Please Touch’s number one rule is opposite that of most museums. You're supposed to touch everything. In fact, climbing, throwing, splashing, honking, jumping, riding, and playing are the entire point of this children's museum. In 2008, this bright, educational mega-playground for the 3-12 age bracket moved into Fairmount Park's Memorial Hall, a gorgeously detailed, high-ceilinged space built for the 1876 Centennial Exhibition, also known as the first World's Fair.

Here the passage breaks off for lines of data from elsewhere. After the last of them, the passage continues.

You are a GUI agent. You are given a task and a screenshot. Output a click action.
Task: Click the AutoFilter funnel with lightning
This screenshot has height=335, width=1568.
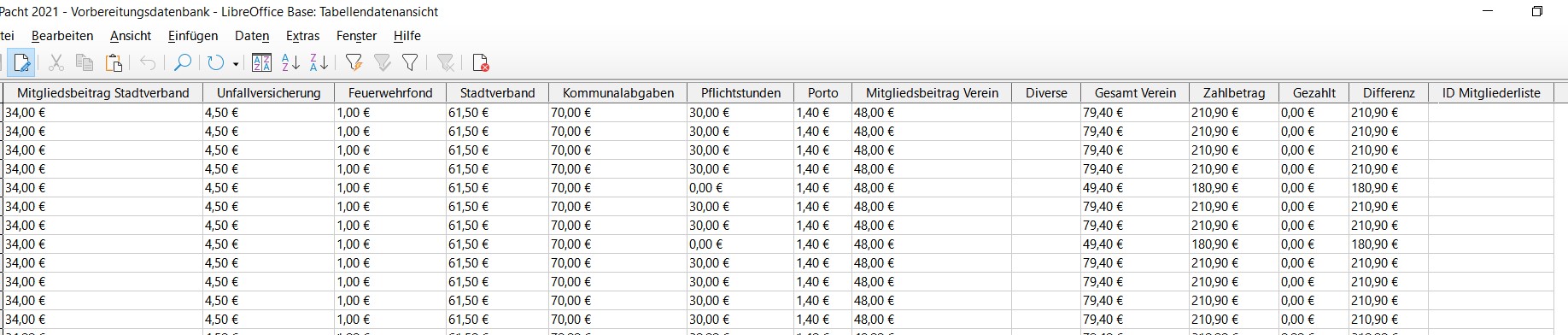[354, 62]
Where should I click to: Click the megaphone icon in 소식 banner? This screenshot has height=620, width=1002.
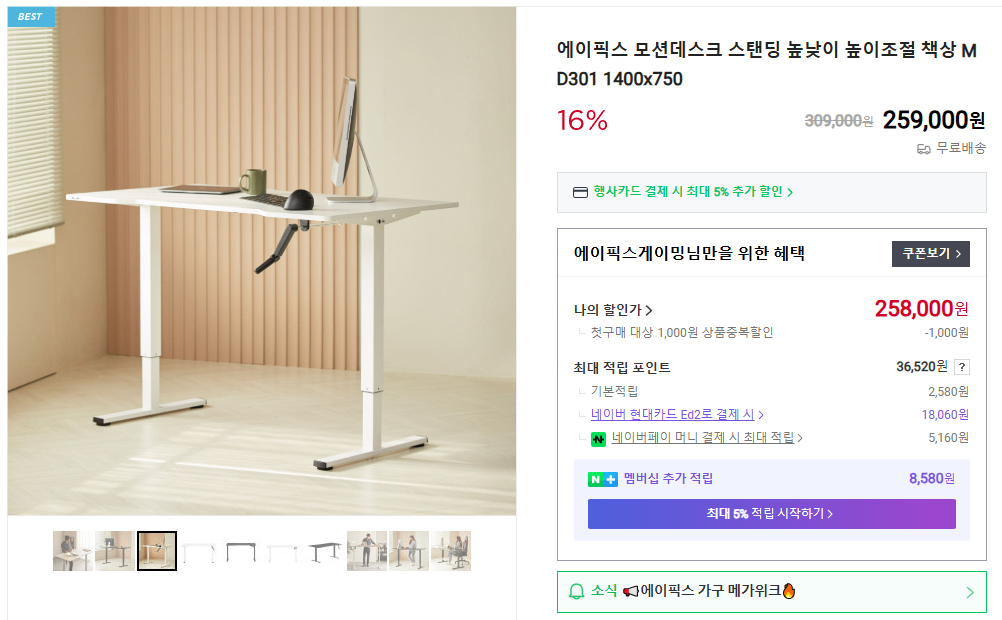[x=630, y=592]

Little ones will love the waist-high water tables of River Adventure, the faux shopping at a low-shelved supermarket, the "work" of a safety-first construction zone complete with lever-operated cranes, a bounce-off-the-walls Alice in Wonderland maze, regular story and sing-along times, and the mint-condition, circa-1824 carousel. Philly-inspired exhibits of a once-beloved kids' television show, "Captain Noah," and the mini monorail from the old toy department of the historic John Wanamaker store offer a glimpse into local childhoods of yesteryear. (If you catch any parents humming "I Can Sing a Rainbow" as they herd their kids through, it's only because most Philly kids of a certain age grew up on Captain Noah, and that was his theme song.)

There's also a busy café selling passable juice and pizza (or you can pack you own lunch). The staff is marvelous, but they are not babysitters. Guardians must accompany children at all times.